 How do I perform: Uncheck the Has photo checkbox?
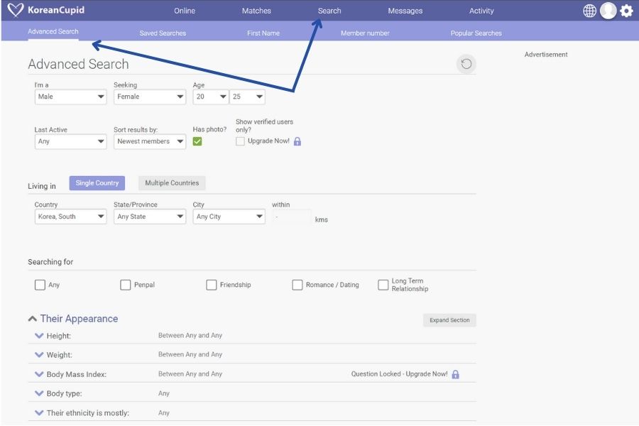coord(197,141)
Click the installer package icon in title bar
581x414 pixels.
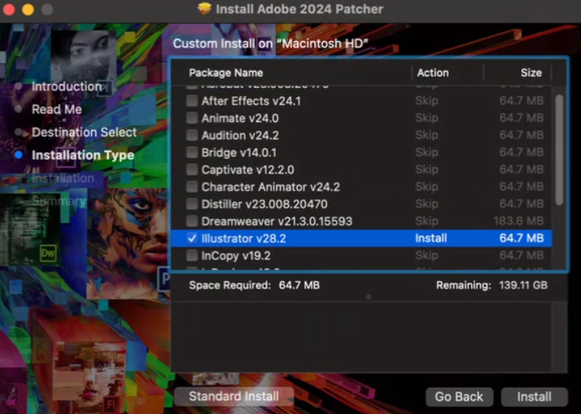[205, 9]
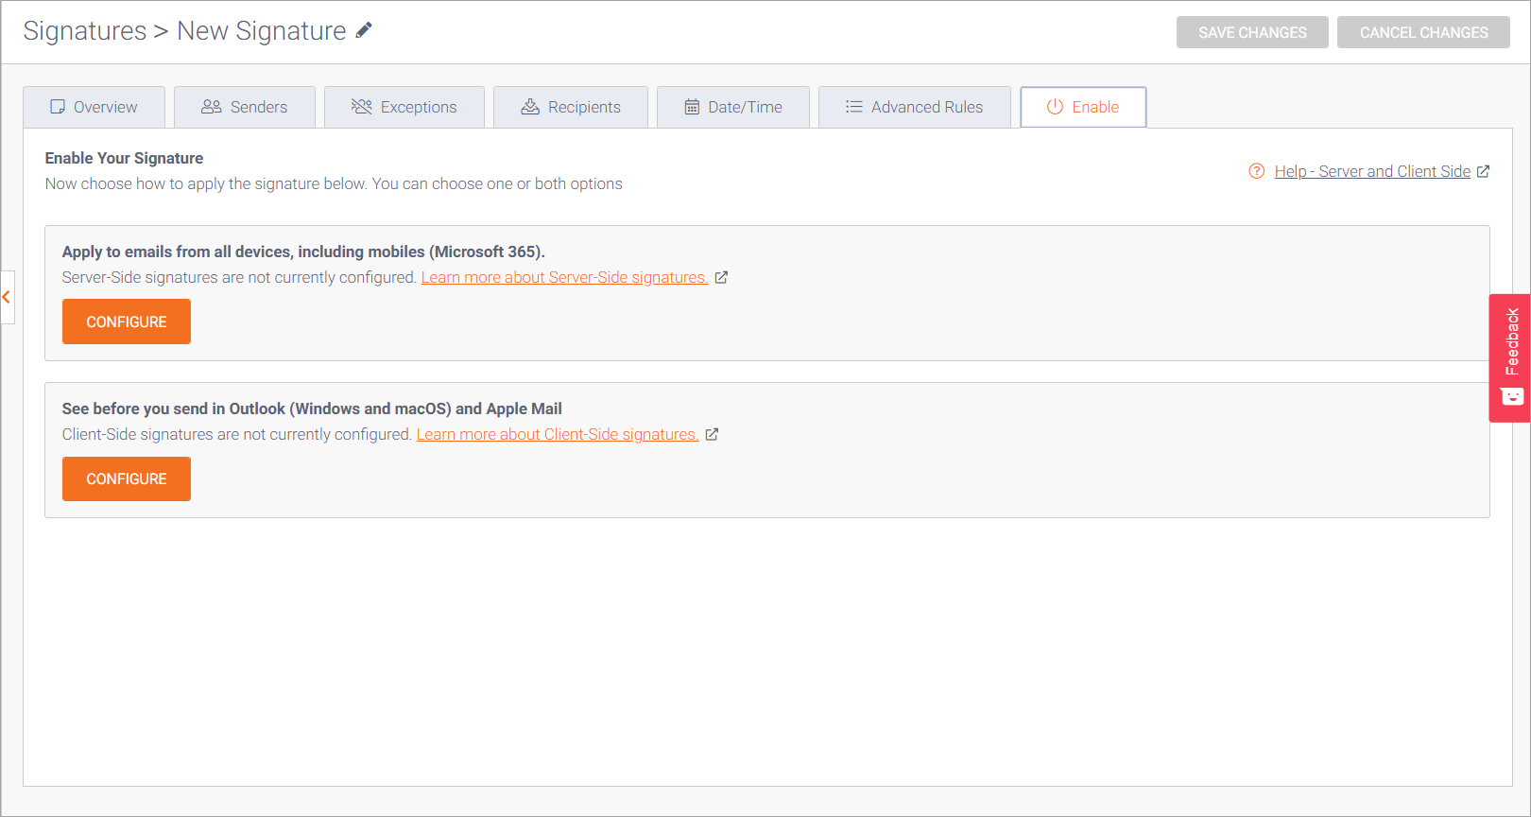Click the calendar icon on Date/Time tab
Screen dimensions: 1531x817
[x=692, y=107]
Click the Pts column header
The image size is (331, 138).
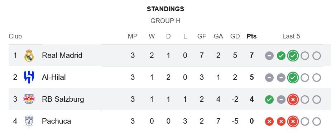pos(251,36)
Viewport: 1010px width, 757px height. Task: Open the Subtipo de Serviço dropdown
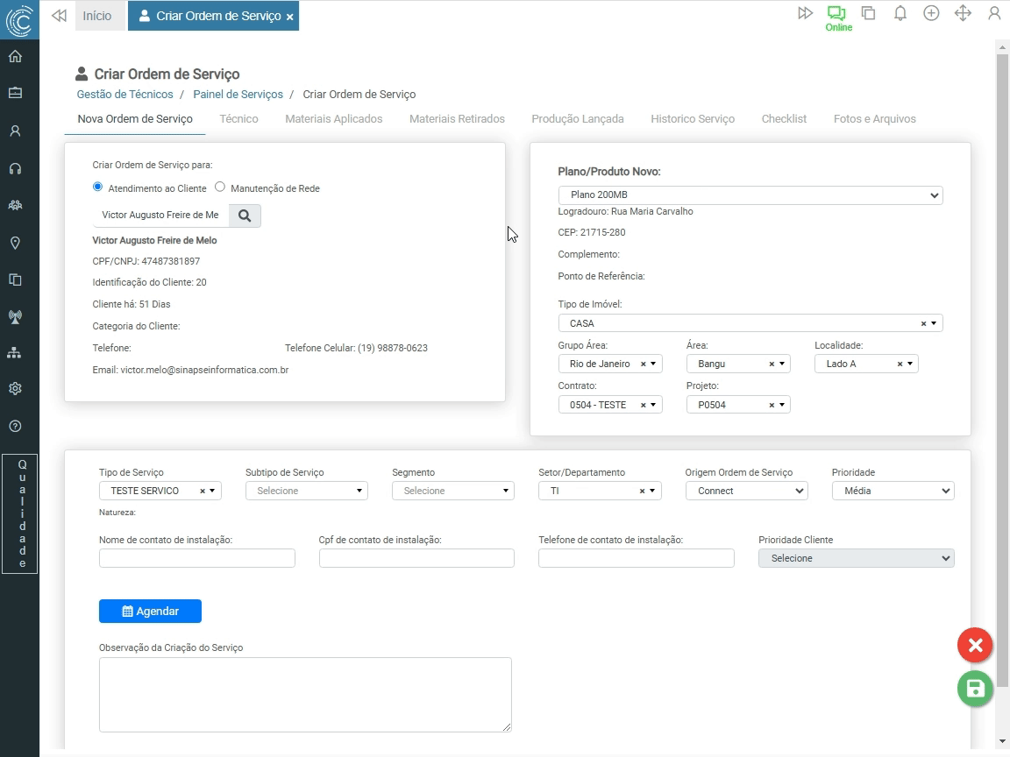[x=306, y=491]
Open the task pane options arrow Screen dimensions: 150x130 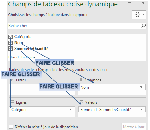[130, 3]
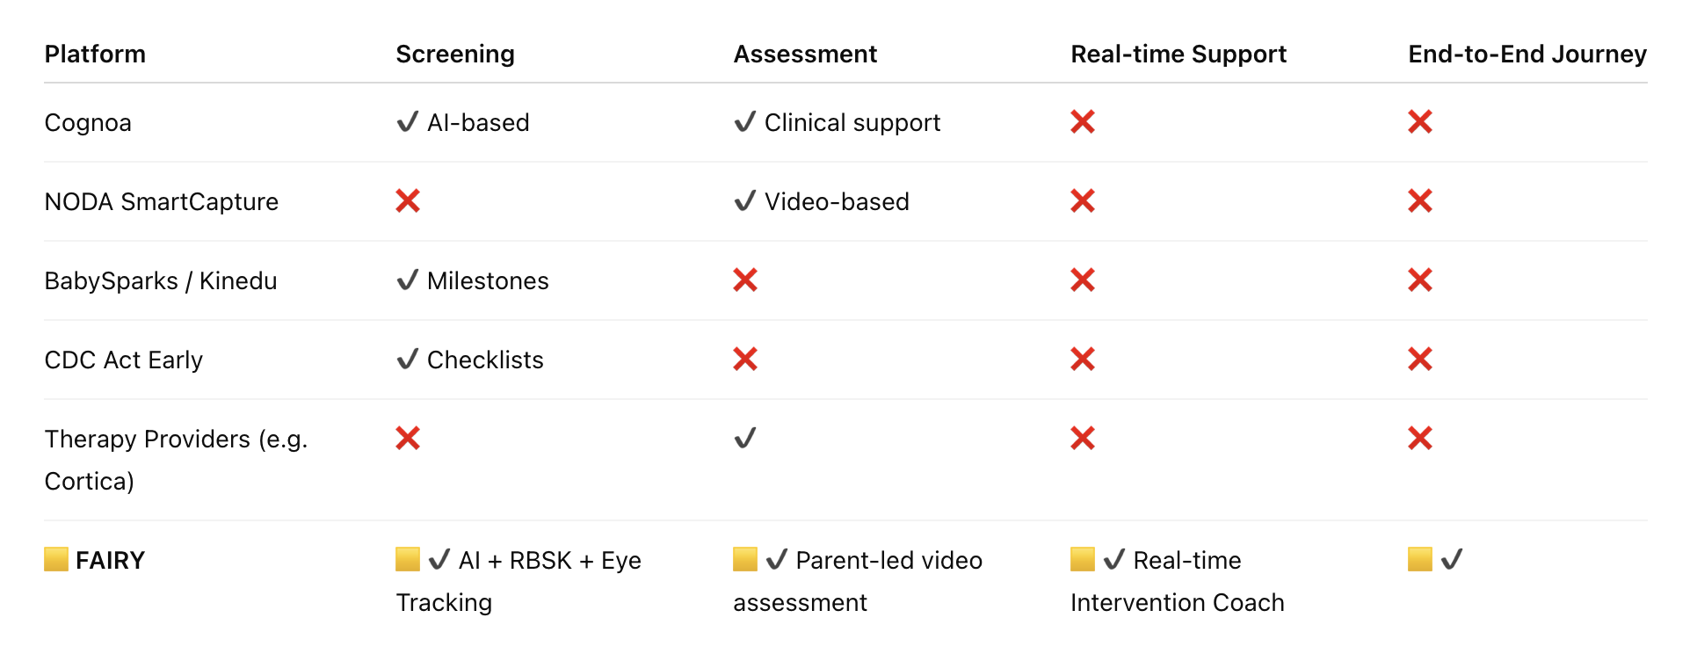Image resolution: width=1697 pixels, height=654 pixels.
Task: Click the red X in Cognoa's Real-time Support cell
Action: [1082, 122]
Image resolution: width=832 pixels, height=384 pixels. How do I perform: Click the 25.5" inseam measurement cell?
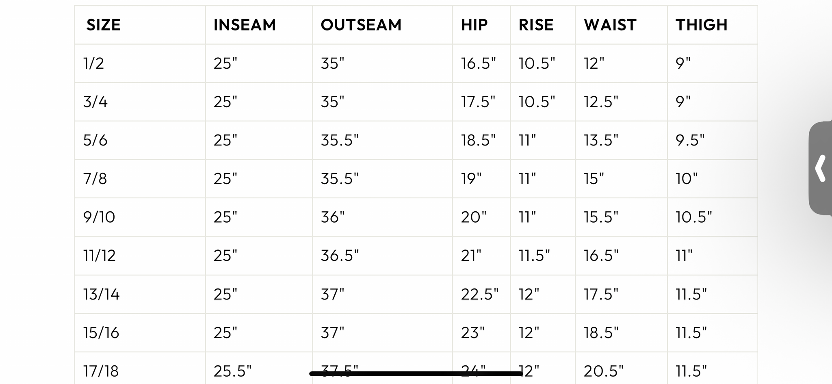coord(232,371)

· · · ·

PROBLEM:
Copy the records word for word from the start through the line that contains "[x=306, y=491]", including that line. Leave out the pictures.

THE SOLUTION:
 How do I perform: Uncheck the Has photo checkbox?
coord(197,141)
Click the installer package icon in title bar
581x414 pixels.
[205, 9]
Click the calendar icon on Date/Time tab
Screen dimensions: 1531x817
[x=692, y=107]
Click the Pts column header
The image size is (331, 138).
pos(251,36)
Viewport: 1010px width, 757px height. Task: Open the Subtipo de Serviço dropdown
[x=306, y=491]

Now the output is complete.